▶ [Listed entries]:
•••••
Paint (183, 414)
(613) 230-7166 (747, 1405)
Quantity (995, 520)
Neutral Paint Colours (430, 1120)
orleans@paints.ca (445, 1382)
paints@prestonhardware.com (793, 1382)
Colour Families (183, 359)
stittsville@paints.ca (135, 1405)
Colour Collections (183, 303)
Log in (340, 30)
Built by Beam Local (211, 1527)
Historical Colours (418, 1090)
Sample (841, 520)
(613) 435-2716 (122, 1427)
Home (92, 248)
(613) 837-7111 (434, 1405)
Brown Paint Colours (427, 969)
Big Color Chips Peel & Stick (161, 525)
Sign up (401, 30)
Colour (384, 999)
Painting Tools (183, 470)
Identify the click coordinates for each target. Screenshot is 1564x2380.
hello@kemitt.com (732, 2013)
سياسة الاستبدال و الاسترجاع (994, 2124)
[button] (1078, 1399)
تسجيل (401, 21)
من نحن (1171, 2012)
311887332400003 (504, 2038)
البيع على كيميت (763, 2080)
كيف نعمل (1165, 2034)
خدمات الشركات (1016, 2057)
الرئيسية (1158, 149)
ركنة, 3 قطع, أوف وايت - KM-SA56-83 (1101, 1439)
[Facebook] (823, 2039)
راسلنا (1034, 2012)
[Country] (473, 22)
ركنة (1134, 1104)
•••••
Please set down the material above once more, word for word.

▶ [Exercise output]:
Paint (183, 414)
(613) 230-7166 (747, 1405)
Quantity (995, 520)
Neutral Paint Colours (430, 1120)
orleans@paints.ca (445, 1382)
paints@prestonhardware.com (793, 1382)
Colour Families (183, 359)
stittsville@paints.ca (135, 1405)
Colour Collections (183, 303)
Log in (340, 30)
Built by Beam Local (211, 1527)
Historical Colours (418, 1090)
Sample (841, 520)
(613) 435-2716 (122, 1427)
Home (92, 248)
(613) 837-7111 (434, 1405)
Brown Paint Colours (427, 969)
Big Color Chips Peel & Stick (161, 525)
Sign up (401, 30)
Colour (384, 999)
Painting Tools (183, 470)
Identify the click coordinates for each target. Screenshot is 1564x2380.
hello@kemitt.com (732, 2013)
سياسة الاستبدال و الاسترجاع (994, 2124)
[button] (1078, 1399)
تسجيل (401, 21)
من نحن (1171, 2012)
311887332400003 (504, 2038)
البيع على كيميت (763, 2080)
كيف نعمل (1165, 2034)
خدمات الشركات (1016, 2057)
الرئيسية (1158, 149)
ركنة, 3 قطع, أوف وايت - KM-SA56-83 (1101, 1439)
[Facebook] (823, 2039)
راسلنا (1034, 2012)
[Country] (473, 22)
ركنة (1134, 1104)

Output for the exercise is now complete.